George Russell and Lewis Hamilton were eliminated in Q2 on Friday and finished yesterday’s sprint race outside of the top 10. Their porpoising problems have been especially acute at Imola.

Wolff said the team’s attention is focused on the floor of their car which they believe is the cause of their trouble. “I think all of the goodness and badness happens mainly on the floor as it stands at the moment

“We have interesting ideas and concepts that we are exploring that have to find its way onto the car in the next few races.”

However he is wary of over-reacting to the problems they face. “I wouldn’t say there is no such thing as a concept being wrong. But is there a part of what we have done that just simply doesn’t work with the regulations, and what is it?

“You don’t need to throw away the goodness, you can keep the goodness, but if there are fundamental areas that don’t allow us to unlock the potential that we believe is in the car, then obviously you need to cut your losses.”

He said it is too soon for the team to judge whether it needs to take that drastic step as it does not yet fully understand the problem it has.

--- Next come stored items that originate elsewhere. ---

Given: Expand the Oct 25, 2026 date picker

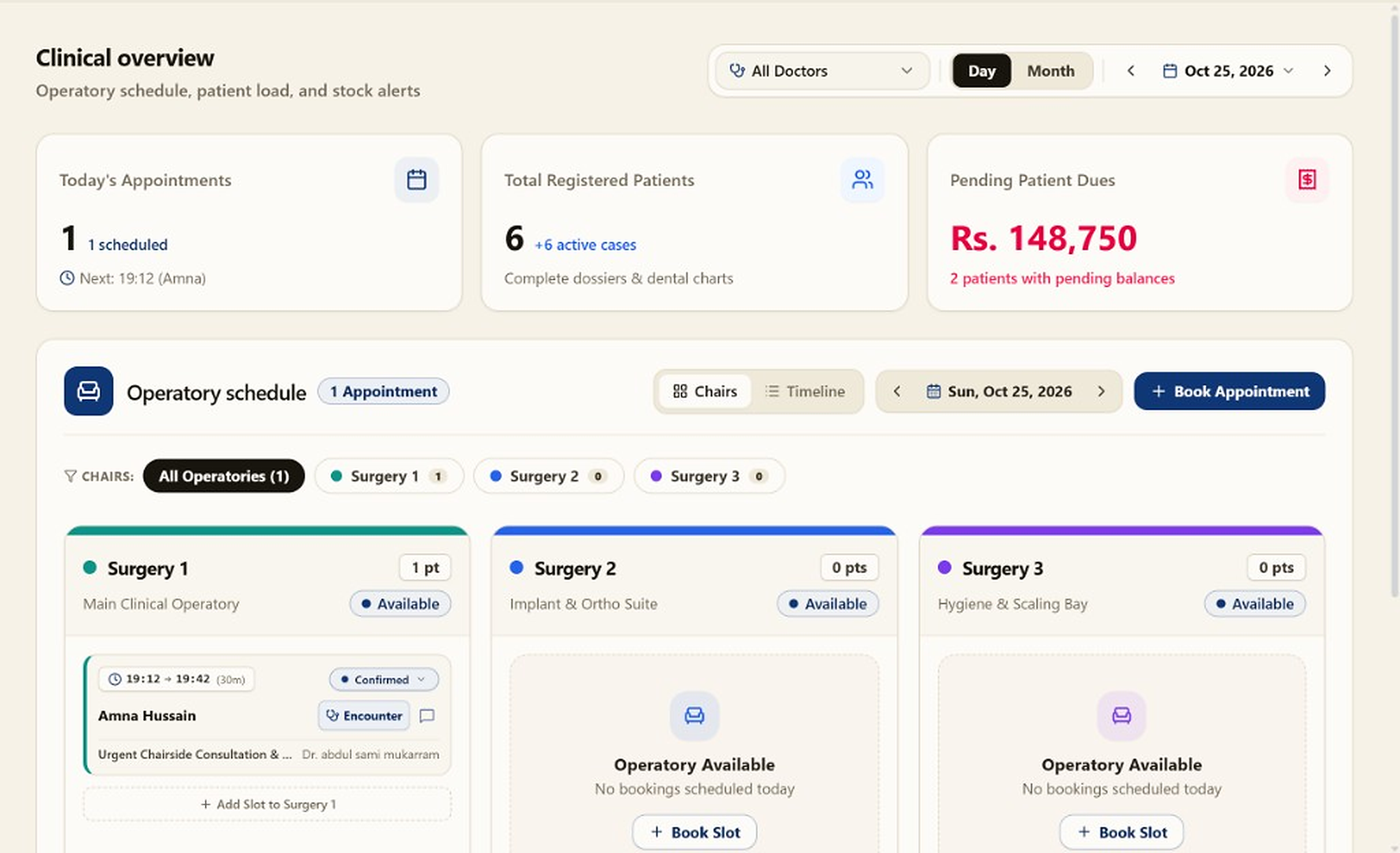Looking at the screenshot, I should [1228, 71].
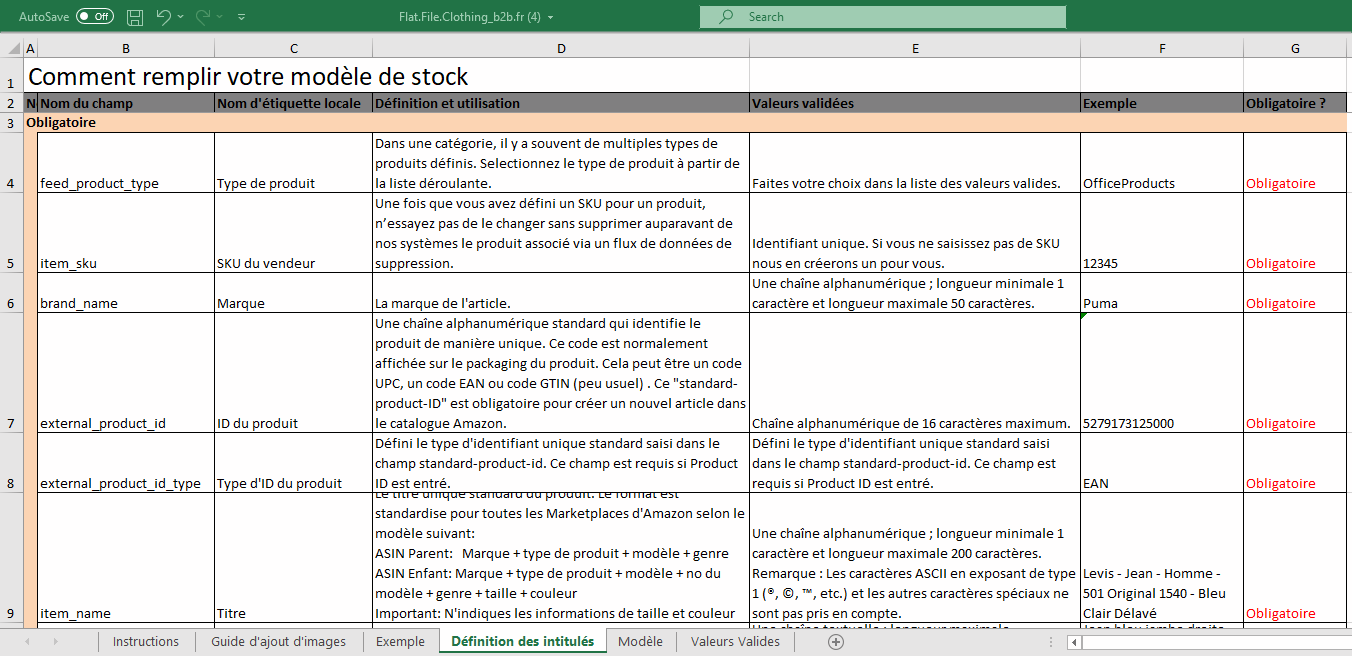The width and height of the screenshot is (1352, 656).
Task: Click the previous sheet navigation arrow
Action: [27, 642]
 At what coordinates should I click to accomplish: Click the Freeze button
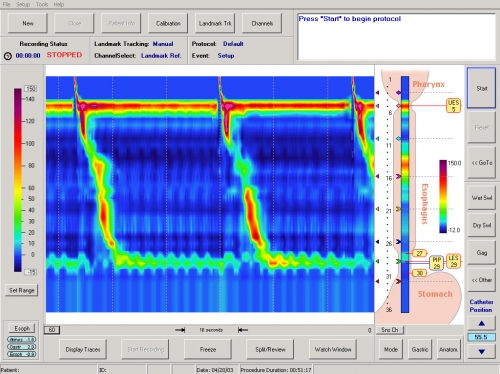pos(208,349)
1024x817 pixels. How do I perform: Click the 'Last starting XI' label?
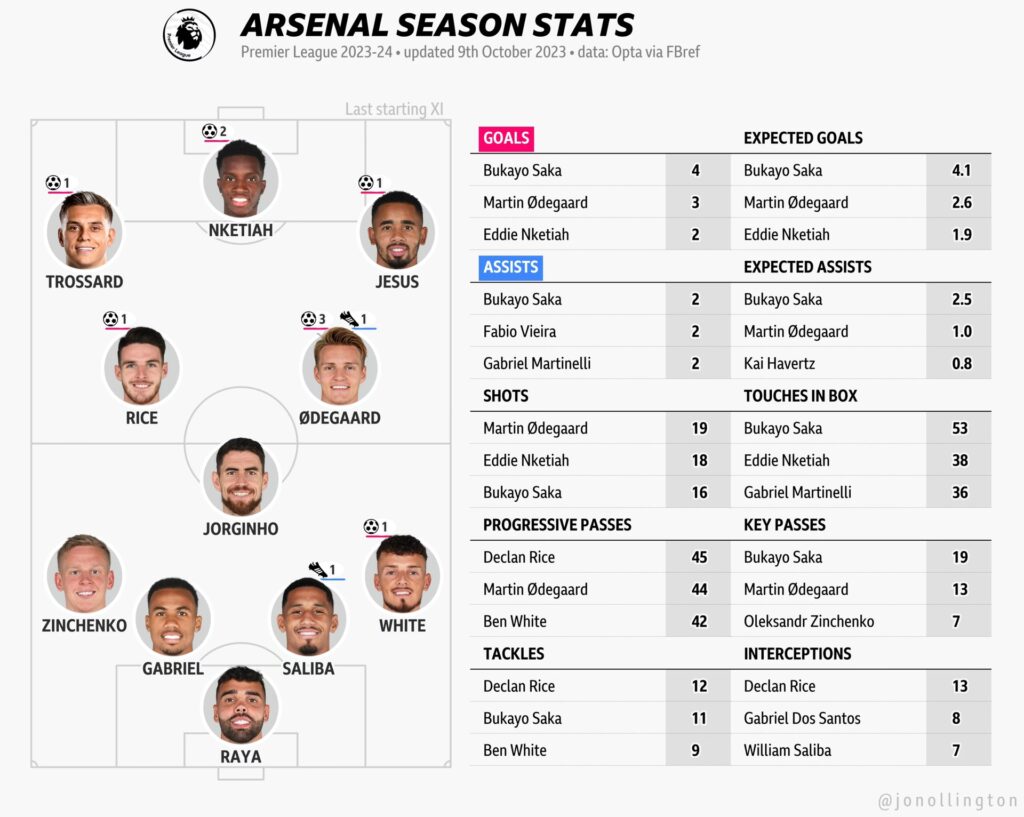[x=394, y=109]
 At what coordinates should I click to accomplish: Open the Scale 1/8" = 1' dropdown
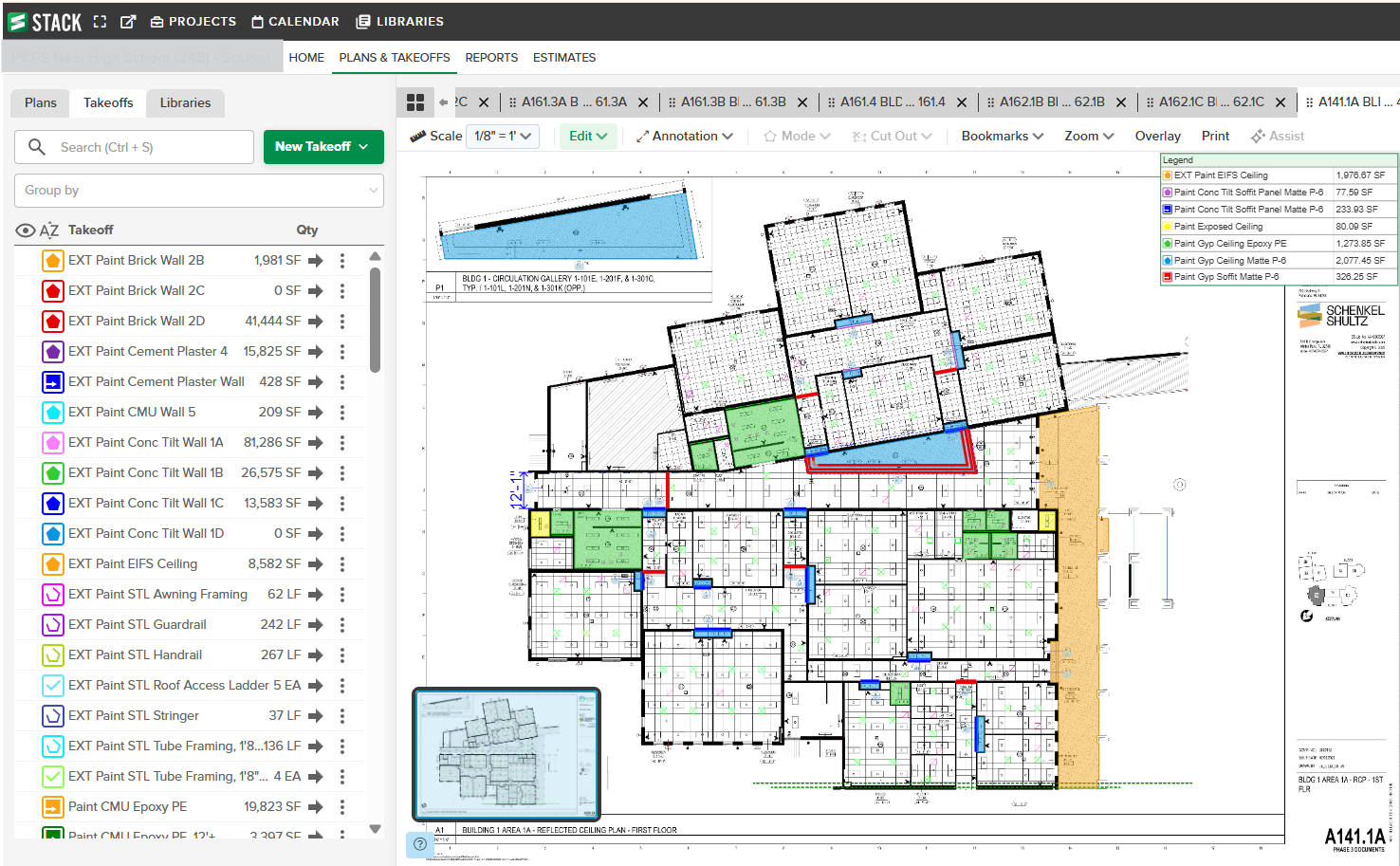(503, 137)
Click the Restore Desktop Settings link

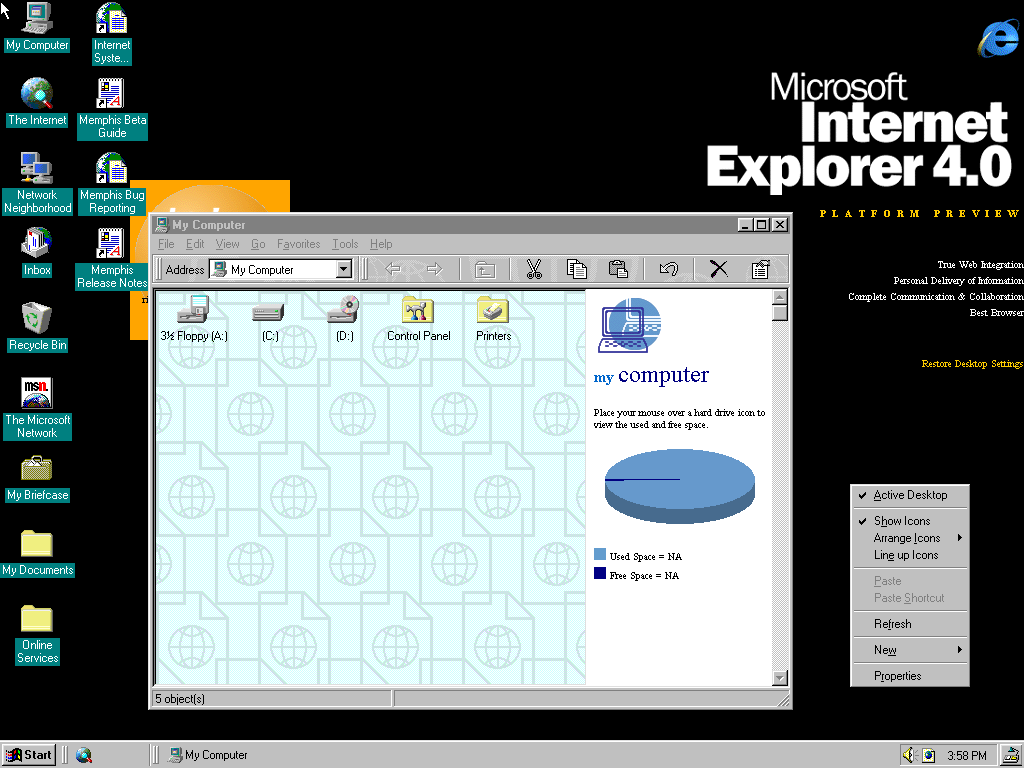[x=971, y=364]
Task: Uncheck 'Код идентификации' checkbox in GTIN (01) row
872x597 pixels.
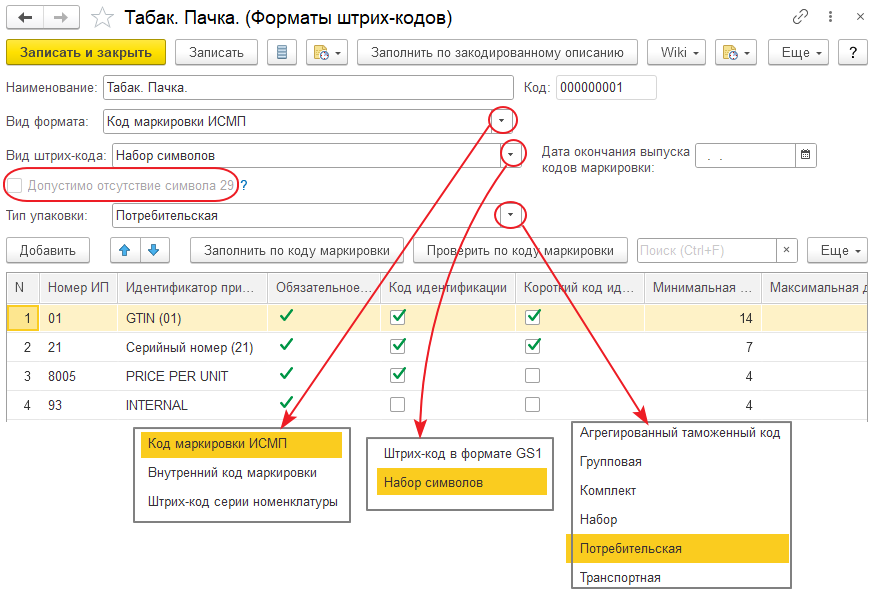Action: (x=398, y=317)
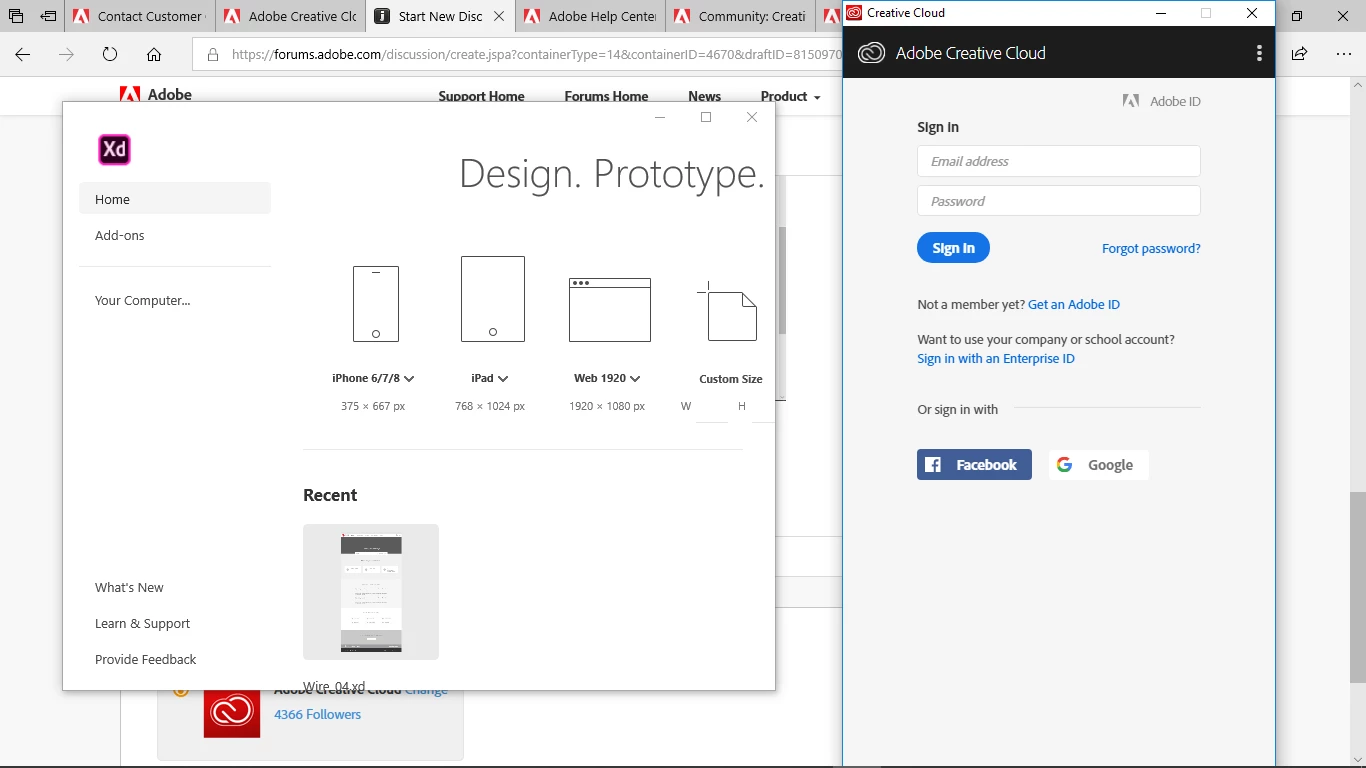Viewport: 1366px width, 768px height.
Task: Open the Product menu dropdown
Action: [x=790, y=96]
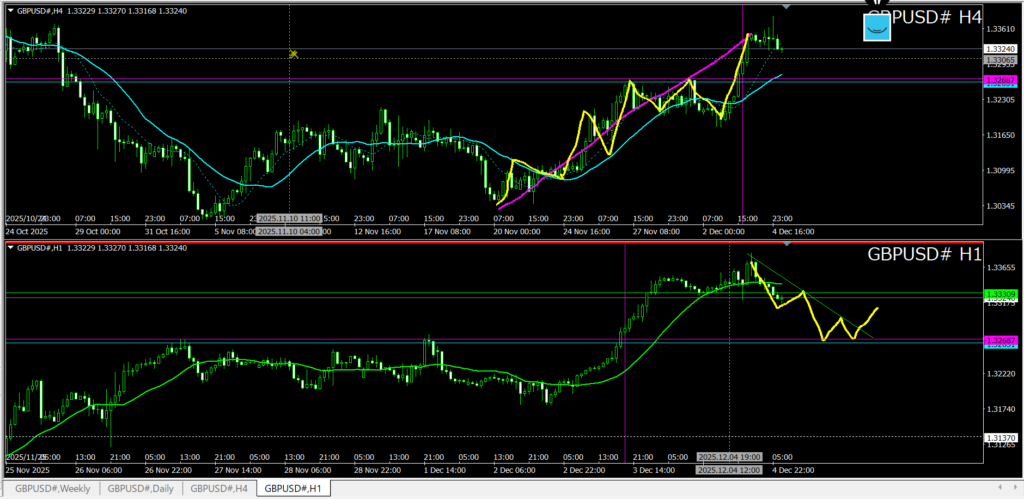Viewport: 1024px width, 499px height.
Task: Select the 2025.12.04 19:00 time label on H1
Action: [x=729, y=456]
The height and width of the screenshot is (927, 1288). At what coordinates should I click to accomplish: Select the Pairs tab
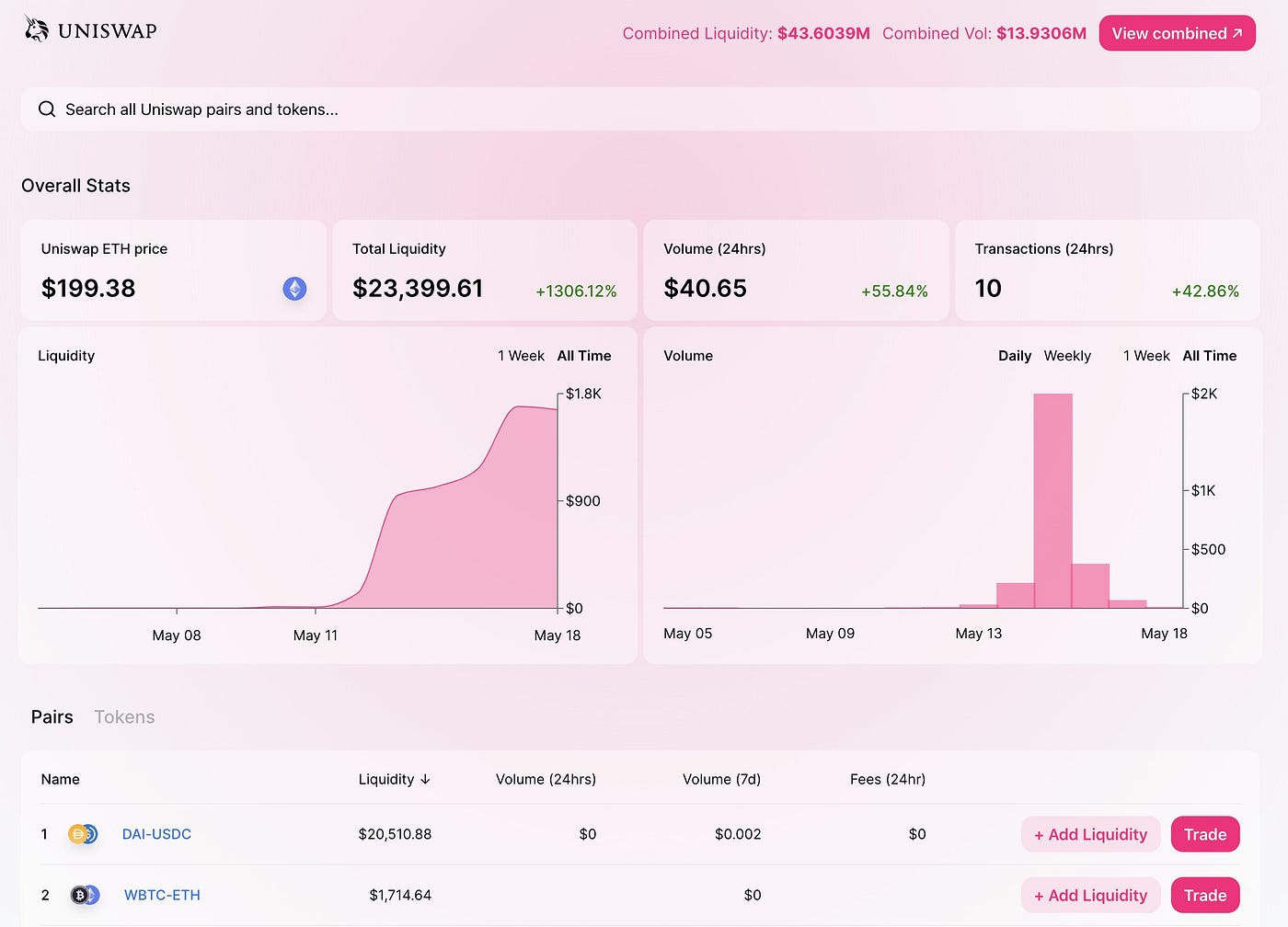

Max Verstappen, Red Bull, Imola, 2022
Gallery: 2022 Emilia-Romagna sprint race in pictures
“Cutting the losses is quite defined: you cut the losses,” Wolff said. “Because it would mean that you say, ‘okay, where’s the baseline now? Is there a new baseline where we can start upon where we believe that we can unlock more potential?’ Well, if we would have thought that, we would have done it five months ago.

“We believe that this is the development direction that we need to take. So it’s quite a tricky exercise to do. Before we take such a decision, we need to really continue in the science and continue in finding out what it is, because only then you can actually say, ‘okay, cut the losses, switch to next year’.”

The team can only do that “if you understand where you got it wrong,” said Wolff, “and at the moment, we simply don’t. Not yet.”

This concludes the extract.